Big Projects Always Fail... Anthropic Is Fixing That

AI LABS| 00:14:07|May 21, 2026

Chapters12

This chapter discusses the challenges of scaling codebases with agents, especially when dependencies grow, and introduces the practical steps for handling large projects as highlighted by Anthropic.

Anthropic’s approach shows how to scale codebases with robust harnesses, proper navigation, and modular agent components to avoid large-project failures.

Summary

AI LABS explores Anthropic’s roadmap for scaling coding projects with agents. The video emphasizes that small, easy projects collapse once dependencies grow and languages become less conventional, and it highlights practical steps to prevent that failure. Rodrigo and team note that agent navigation has shifted from rag-based semantic loading to file-system-based methods, mirroring how developers actually explore code. Claude Code, Codeex, and Gemini CLI are discussed as examples of strong inherent harnesses, but the main message is that a tailored harness—plus sub-agents, plugins, and LSP integration—drives real success at scale. Claude’s agent harness components are broken into five parts, starting with claude.md, which should stay concise (around 300 lines) and evolve with the project. Hooks, skills, and plugins are presented as essential tools to stabilize large-scale workflows and ensure consistent context without bloating memory. The video also stresses the importance of LSP for unconventional languages and the role of MCPs to connect internal tools and data sources. Finally, the host plugs a sponsor and points viewers to AI LABS Pro for deeper resources and templates to implement these practices.

Key Takeaways

Rag-based navigation is falling out of favor for large projects because semantic matching across a growing codebase can hallucinate or fail when the central database becomes unwieldy.
File-system-based navigation (bash tooling, ls) is the preferred mode now, loading exact code snippets into context without bloating the window.
A strong harness (Claude Code, Codeex, Gemini CLI) is crucial; model power alone isn’t enough—design a project-tailored harness to unlock real coding performance.
Claude.md should be concise (about 300 lines) and optionally split by subdirectories to keep context focused and scalable as the codebase grows; maintain it as the model evolves.5D1️

Who Is This For?

Essential viewing for software teams building large-scale AI-assisted coding workflows, especially those using Claude Code, Codeex, or Gemini CLI who want robust harnesses and stable context handling.

Notable Quotes

"Nowadays, shipping small projects has become really easy, but agents start failing the moment the codebase grows large and gets multiple dependencies."
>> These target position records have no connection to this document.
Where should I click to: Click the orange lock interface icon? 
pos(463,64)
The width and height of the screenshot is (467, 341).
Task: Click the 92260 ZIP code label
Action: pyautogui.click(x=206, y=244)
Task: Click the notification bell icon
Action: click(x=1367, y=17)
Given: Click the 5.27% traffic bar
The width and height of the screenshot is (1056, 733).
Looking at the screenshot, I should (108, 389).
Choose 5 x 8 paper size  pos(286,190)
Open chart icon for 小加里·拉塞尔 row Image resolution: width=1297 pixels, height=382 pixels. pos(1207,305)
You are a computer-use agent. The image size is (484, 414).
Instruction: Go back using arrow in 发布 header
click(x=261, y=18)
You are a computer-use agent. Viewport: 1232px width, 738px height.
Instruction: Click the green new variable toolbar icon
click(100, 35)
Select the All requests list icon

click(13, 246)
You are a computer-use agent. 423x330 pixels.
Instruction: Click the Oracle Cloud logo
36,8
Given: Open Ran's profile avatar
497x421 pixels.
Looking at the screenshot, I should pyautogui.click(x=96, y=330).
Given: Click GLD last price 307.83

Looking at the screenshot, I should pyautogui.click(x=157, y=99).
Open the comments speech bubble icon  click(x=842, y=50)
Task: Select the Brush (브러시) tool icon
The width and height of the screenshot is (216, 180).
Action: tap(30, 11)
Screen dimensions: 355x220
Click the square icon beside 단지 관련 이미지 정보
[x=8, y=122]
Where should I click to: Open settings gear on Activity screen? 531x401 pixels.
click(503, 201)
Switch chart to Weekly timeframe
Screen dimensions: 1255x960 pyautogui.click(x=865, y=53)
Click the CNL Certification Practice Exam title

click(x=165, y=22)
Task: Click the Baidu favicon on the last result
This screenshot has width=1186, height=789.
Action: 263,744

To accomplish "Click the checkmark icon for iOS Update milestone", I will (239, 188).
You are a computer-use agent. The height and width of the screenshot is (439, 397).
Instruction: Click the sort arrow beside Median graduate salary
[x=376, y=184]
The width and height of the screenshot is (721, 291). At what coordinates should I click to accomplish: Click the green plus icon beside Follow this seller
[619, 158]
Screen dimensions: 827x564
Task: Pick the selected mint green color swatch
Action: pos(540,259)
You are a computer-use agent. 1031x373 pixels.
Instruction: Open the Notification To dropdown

—Sets up the central problem: scaling issues for agents amid larger codebases.

"The thing here is that no matter how models are improving on their own, the model alone does not determine how good the code you are able to produce will be."

—Emphasizes harness and integration over model power alone.

"There are also open- source harnesses like superpowers and you can use any of those when you are building something."

—Highlights the practical option of using external harnesses.

"Hooks force Claude to act. They help when working with large-scale code bases."

—Underline the practical role of hooks in managing behavior.

"Sub aents contain isolated context windows of their own and do whichever task is delegated to them by the main orchestrator agent."

—Explains the purpose and benefit of sub-agents in the architecture.

Questions This Video Answers

How do you implement a scalable agent harness for a large codebase with Claude Code or Codeex?
What is the difference between rag-based and file-system-based navigation in AI agents, and why is the latter preferred for big projects?
What role does LSP play in guiding agents through unconventional programming languages?
How can MCPs and plugins streamline collaboration on large AI-assisted development projects?
Why should claude.md be limited to ~300 lines and how should you structure it across subdirectories?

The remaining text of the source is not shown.